There is already some evidence to suggest that the Biden administration’s increased focus on the plight of Palestinians is benefiting Americans directly affected by the conflict.
Officials familiar with efforts to facilitate the exit of foreign nationals from Gaza say Qatar — which has proven influential with Hamas, whose leaders have hosted in its capital, Doha, for years — has helped bridge the impasse, but the departure has been unclear. This was also made possible by the success of the US-led campaign to steadily increase the amount of humanitarian aid allowed into the region.
Maintaining this cooperation at this crossing requires maintaining cooperation with Middle Eastern leaders – including many who have called for an end to the bombing of Gaza for weeks. Israel has been warning civilians not to leave the area for weeks.
“without [a cease-fire]“The United States will find its moral authority in the Middle East increasingly diminished, especially among its partners in the region and an Arab public that is mobilizing at levels not seen since the Arab Spring revolutions,” said Elham Fakhro, an associate fellow at the Washington Institute for Middle East Research. Chatham House Middle East and North Africa Programme.
While the administration has shown no willingness to bend that far, as Biden and Kirby have suggested, the administration hopes that achieving sustained pauses in the conflict will strengthen diplomacy and jumpstart the sluggish negotiations to free dozens of hostages still held in Gaza.
“Both domestic and international pressures to prioritize hostages, perhaps even including a ceasefire, are growing, along with conflicting internal demands to pursue comprehensive retaliation against Hamas,” said Paul Sham, a non-resident Middle East researcher. Orient Institute.
But some, like Richard Goldberg, a senior adviser at the Foundation for Defense of Democracies and a former National Security Council official, fear that the administration may give up too much in the process — inadvertently benefiting America’s adversaries.
“Qatar is coordinating hostage negotiations with Hamas and Iran to maximize benefits for all three,” Goldberg said. “Qatar is a Hamas ally, sponsor and host.
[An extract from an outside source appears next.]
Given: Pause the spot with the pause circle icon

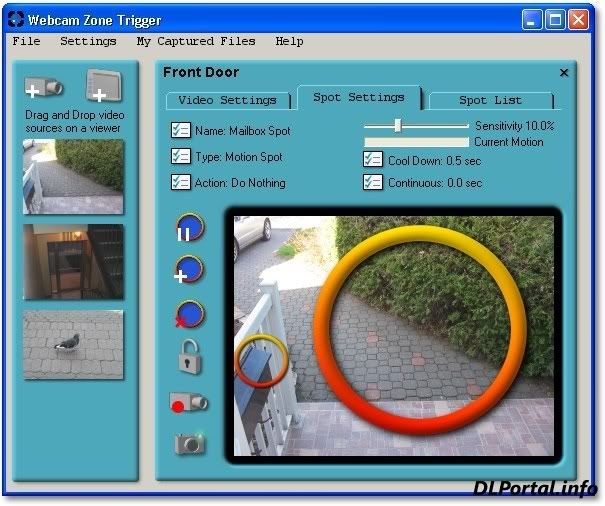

It has no right to conduct hostage negotiations on behalf of anyone.”
The United States has classified Hamas as a terrorist organization.
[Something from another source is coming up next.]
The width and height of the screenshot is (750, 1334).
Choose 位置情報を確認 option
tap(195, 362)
While the administration remains steadfast in its assertion of Israel’s right to defend itself, it is also increasingly aware of the political problem created by the perception among some Palestinian and Arab Americans that the president has turned a blind eye to the suffering inside Gaza.
The White House’s announcement on Wednesday that it would develop a national strategy to combat Islamophobia was seen by many as a move aimed at limiting backlash from Democrats, and Kirby indicated that the president would not support the legislation passed by the House on Thursday evening, which stipulates that the president will not support legislation passed by the House Representatives on Thursday evening. It provided funding only for Israeli national security and ignored other administration requests, including humanitarian aid for Gaza.
“The president will veto an Israel-only bill,” Kirby said on Thursday. “I think we’ve made that clear.”
ABC News’ Mary Bruce and Molly Nagel contributed to this report.